When small, high-context teams lean on agents for most draft implementation inside a token-efficient monolith, which specific practices (e.g., contract-level reviews, periodic architecture-drift bundles, capability-tiered agent access) most reliably keep taste and interface quality improving over time instead of slowly regressing toward the agent’s default, and how could you measure that drift in day-to-day PRs?
dhh-agent-first-software-craft | Updated at
Answer
Use a small set of explicit taste-focused practices plus lightweight PR metrics. Keep humans owning contracts and interfaces; let agents fill in implementation.
Core practices
- Contract-level review as the primary gate
- Review "what this interface/behavior should be" before debating the diff.
- Require a short contract or intent block on PRs that add/reshape interfaces.
- Make outcome checks (tests, scenarios) part of that contract.
- Taste owners for key surfaces
- Assign a small set of senior "taste owners" for core modules and UX surfaces.
- Route any interface change in their area to them or their lane.
- Rotate juniors through pairing with them on representative PRs.
- Periodic architecture/taste bundles
- Batch small, related agent PRs by area into a periodic "drift bundle" for holistic review.
- Use bundles to rename, re-factor, and re-align APIs, not just fix bugs.
- Capability-tiered agent access
- Allow agents to freely edit implementations; restrict interface creation/changes to higher-trust workflows (explicit approvals, richer prompts, more tests).
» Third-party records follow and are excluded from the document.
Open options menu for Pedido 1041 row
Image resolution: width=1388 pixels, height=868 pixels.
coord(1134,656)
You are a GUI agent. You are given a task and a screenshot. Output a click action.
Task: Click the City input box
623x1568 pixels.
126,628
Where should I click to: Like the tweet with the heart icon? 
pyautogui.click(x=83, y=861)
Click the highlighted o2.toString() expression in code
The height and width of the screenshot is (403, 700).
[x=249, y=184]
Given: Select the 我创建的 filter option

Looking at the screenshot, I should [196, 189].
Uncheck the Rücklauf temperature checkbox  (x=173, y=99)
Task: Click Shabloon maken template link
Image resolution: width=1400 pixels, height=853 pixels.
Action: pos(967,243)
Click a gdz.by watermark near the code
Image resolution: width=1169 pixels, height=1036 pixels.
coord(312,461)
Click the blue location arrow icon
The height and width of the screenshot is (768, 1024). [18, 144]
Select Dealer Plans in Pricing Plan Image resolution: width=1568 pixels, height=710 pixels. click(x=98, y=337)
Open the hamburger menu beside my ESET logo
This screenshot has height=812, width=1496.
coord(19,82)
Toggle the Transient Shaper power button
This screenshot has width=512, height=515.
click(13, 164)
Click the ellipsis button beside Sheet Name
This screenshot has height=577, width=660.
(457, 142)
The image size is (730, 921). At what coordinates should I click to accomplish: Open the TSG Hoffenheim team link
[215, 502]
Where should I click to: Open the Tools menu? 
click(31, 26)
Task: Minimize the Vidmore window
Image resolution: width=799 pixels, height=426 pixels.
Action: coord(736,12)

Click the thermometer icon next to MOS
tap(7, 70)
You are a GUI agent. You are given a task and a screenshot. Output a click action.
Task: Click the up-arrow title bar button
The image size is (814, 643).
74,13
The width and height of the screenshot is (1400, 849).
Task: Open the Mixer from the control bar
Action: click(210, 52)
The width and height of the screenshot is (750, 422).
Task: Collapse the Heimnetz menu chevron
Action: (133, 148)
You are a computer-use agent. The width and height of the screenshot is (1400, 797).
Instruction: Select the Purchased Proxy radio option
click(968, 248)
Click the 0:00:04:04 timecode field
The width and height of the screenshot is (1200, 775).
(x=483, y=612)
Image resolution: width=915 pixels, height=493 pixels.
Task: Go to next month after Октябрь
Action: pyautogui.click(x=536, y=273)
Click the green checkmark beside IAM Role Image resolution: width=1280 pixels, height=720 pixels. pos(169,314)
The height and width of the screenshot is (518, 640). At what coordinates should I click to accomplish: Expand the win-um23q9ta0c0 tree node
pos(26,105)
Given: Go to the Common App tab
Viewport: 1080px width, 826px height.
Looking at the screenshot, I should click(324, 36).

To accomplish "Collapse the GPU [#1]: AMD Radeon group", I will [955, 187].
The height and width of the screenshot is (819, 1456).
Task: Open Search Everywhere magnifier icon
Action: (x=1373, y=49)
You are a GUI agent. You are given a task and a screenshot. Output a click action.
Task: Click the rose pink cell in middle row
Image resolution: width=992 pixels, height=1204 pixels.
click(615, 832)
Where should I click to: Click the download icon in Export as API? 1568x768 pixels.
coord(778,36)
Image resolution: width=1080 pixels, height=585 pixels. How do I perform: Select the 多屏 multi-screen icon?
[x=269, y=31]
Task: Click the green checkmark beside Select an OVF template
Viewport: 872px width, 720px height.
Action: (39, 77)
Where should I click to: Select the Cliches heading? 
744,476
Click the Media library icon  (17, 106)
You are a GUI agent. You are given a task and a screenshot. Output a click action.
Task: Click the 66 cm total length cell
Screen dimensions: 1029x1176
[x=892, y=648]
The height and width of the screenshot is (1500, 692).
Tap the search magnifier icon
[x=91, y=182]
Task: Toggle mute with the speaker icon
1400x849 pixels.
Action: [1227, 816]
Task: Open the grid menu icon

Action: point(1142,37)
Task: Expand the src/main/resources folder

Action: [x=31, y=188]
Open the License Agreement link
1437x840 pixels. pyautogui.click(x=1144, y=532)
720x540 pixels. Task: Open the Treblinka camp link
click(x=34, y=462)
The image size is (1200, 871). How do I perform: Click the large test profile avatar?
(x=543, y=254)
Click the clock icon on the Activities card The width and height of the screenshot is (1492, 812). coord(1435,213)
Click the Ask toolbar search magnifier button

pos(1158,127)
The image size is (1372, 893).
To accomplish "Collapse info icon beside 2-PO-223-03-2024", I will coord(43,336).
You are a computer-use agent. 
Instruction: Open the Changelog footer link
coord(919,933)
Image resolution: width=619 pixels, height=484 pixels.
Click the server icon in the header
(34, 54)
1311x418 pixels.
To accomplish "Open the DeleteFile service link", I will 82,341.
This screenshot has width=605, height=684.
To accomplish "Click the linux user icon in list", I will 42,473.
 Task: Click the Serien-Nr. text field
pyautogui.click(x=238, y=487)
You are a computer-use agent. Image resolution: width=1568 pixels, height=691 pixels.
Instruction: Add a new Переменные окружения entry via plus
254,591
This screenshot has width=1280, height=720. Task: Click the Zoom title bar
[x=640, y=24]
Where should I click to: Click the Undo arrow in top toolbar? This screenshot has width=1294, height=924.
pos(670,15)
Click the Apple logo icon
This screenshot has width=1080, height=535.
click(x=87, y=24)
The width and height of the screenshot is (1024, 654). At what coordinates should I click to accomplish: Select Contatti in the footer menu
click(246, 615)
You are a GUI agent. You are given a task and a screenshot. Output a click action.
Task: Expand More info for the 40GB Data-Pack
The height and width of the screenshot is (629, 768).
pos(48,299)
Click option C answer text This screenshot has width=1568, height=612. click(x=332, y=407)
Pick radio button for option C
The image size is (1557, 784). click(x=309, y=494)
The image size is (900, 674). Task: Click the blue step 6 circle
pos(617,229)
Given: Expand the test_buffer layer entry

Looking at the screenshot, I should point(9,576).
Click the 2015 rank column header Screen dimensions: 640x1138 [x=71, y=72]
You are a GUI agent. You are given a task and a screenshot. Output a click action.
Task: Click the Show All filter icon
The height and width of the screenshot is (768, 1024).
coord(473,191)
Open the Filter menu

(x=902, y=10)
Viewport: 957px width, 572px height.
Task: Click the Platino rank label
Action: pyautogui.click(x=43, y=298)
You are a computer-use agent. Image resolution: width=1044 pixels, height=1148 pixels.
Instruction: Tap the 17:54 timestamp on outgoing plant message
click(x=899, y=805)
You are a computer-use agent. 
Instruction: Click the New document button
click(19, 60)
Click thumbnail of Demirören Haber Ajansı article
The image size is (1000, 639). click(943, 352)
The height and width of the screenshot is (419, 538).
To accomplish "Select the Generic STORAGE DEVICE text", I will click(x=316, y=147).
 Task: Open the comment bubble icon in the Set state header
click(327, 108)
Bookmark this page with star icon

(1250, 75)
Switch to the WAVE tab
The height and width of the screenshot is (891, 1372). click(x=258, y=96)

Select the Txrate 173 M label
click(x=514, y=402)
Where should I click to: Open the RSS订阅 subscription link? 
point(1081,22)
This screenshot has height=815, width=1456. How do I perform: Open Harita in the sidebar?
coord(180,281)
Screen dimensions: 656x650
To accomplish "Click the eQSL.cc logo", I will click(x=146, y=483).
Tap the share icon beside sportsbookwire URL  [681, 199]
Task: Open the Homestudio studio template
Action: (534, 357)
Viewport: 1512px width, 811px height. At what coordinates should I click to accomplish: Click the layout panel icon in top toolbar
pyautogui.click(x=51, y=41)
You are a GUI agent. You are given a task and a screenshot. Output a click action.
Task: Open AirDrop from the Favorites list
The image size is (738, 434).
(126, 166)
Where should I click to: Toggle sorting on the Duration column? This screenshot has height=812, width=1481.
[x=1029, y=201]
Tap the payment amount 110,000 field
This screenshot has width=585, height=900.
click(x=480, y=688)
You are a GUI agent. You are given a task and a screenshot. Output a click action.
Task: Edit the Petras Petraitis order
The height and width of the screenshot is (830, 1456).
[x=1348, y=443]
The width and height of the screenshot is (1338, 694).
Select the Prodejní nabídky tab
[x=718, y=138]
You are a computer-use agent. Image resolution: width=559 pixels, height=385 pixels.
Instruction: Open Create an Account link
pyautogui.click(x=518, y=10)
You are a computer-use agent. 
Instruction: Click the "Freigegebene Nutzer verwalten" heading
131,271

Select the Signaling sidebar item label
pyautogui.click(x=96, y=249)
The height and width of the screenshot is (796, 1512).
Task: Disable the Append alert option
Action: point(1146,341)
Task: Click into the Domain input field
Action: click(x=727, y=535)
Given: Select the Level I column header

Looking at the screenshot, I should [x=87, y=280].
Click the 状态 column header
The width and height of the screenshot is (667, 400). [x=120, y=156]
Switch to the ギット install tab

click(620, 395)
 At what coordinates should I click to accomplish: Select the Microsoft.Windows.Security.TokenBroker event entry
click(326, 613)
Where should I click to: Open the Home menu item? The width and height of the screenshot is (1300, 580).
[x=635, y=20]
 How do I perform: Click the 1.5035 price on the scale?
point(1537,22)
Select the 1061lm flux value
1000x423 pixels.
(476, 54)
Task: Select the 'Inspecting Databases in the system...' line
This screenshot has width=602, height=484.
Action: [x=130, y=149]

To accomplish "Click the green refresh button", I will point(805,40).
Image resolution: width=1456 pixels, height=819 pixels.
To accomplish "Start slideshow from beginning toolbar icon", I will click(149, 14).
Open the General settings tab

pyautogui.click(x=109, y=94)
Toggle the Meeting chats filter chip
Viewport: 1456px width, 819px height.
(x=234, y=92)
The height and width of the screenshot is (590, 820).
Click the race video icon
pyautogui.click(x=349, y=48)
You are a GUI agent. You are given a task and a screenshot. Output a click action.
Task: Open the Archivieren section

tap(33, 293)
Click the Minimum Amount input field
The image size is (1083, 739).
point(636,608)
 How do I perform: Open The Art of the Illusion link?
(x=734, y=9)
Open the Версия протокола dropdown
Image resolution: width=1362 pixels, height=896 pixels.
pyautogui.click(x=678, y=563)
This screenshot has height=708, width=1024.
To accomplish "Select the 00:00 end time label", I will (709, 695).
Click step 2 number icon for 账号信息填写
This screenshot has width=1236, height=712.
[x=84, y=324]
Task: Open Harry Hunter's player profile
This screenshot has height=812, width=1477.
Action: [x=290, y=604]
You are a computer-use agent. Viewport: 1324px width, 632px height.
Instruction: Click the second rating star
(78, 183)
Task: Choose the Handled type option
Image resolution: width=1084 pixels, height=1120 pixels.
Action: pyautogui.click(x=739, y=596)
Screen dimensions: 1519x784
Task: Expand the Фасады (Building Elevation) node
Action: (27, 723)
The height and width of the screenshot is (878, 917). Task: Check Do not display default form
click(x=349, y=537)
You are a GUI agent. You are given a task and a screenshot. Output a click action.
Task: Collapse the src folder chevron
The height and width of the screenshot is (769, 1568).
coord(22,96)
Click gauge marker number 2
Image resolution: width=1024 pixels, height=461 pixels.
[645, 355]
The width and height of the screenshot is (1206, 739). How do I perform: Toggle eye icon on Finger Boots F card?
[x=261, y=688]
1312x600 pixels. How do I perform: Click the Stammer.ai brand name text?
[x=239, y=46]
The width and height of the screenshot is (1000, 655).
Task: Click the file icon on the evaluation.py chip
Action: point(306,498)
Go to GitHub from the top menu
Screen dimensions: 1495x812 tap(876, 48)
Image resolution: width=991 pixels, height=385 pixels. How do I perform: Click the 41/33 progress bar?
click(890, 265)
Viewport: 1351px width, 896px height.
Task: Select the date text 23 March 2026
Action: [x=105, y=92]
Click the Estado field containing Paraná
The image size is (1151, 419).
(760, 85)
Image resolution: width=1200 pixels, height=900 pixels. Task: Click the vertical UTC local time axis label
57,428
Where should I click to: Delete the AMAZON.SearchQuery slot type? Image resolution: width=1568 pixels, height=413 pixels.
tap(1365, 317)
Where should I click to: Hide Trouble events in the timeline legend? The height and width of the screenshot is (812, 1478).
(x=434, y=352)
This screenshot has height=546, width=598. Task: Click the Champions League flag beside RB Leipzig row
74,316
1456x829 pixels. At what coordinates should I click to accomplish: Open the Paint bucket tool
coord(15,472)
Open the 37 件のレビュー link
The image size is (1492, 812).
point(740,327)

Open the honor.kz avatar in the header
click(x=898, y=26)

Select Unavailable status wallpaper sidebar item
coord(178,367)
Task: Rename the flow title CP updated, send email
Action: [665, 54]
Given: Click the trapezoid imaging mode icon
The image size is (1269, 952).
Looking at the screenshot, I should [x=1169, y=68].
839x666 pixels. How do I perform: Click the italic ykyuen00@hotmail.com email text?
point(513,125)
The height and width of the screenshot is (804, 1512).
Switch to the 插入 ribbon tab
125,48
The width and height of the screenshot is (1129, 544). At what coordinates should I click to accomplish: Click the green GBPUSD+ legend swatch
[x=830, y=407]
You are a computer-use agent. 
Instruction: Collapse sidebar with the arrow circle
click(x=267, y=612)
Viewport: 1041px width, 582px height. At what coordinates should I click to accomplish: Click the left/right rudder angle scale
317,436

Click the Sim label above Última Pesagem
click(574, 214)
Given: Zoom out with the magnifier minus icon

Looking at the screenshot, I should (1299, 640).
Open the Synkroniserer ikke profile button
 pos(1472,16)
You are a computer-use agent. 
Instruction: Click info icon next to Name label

- Keep some core boundaries manual-first for teaching and taste.
- Style and interface exemplars
- Maintain a small set of exemplar files for each area that show "how we want this to look".
- Point agents and humans at exemplars in prompts and review comments.
Measuring drift in day-to-day PRs
- Simple PR-level drift signals
- Interface churn: rate of new/changed public methods, endpoints, events per area.
- Name and shape inconsistency: new APIs that diverge from local exemplars (measured via light linting/heuristics or agent checks).
- Test/contract alignment: changes to interfaces without matching updates to tests/docs/contracts.
- Taste review mix
- Ratio of PRs where reviewers leave interface/taste comments vs only correctness comments.
- Share of interface PRs seen by a taste owner vs general fast-lane review.
- Periodic sampling
- Randomly sample a few recent PRs per area; have a senior rate them on 1–2 simple dimensions: "fits local style/taste?" and "interface clearer or messier than before?".
- Track scores over time; trigger drift bundles or rule tweaks when scores fall.
Together, these keep interface decisions human-led, make agent defaults visible in metrics, and provide concrete points to intervene before taste regresses.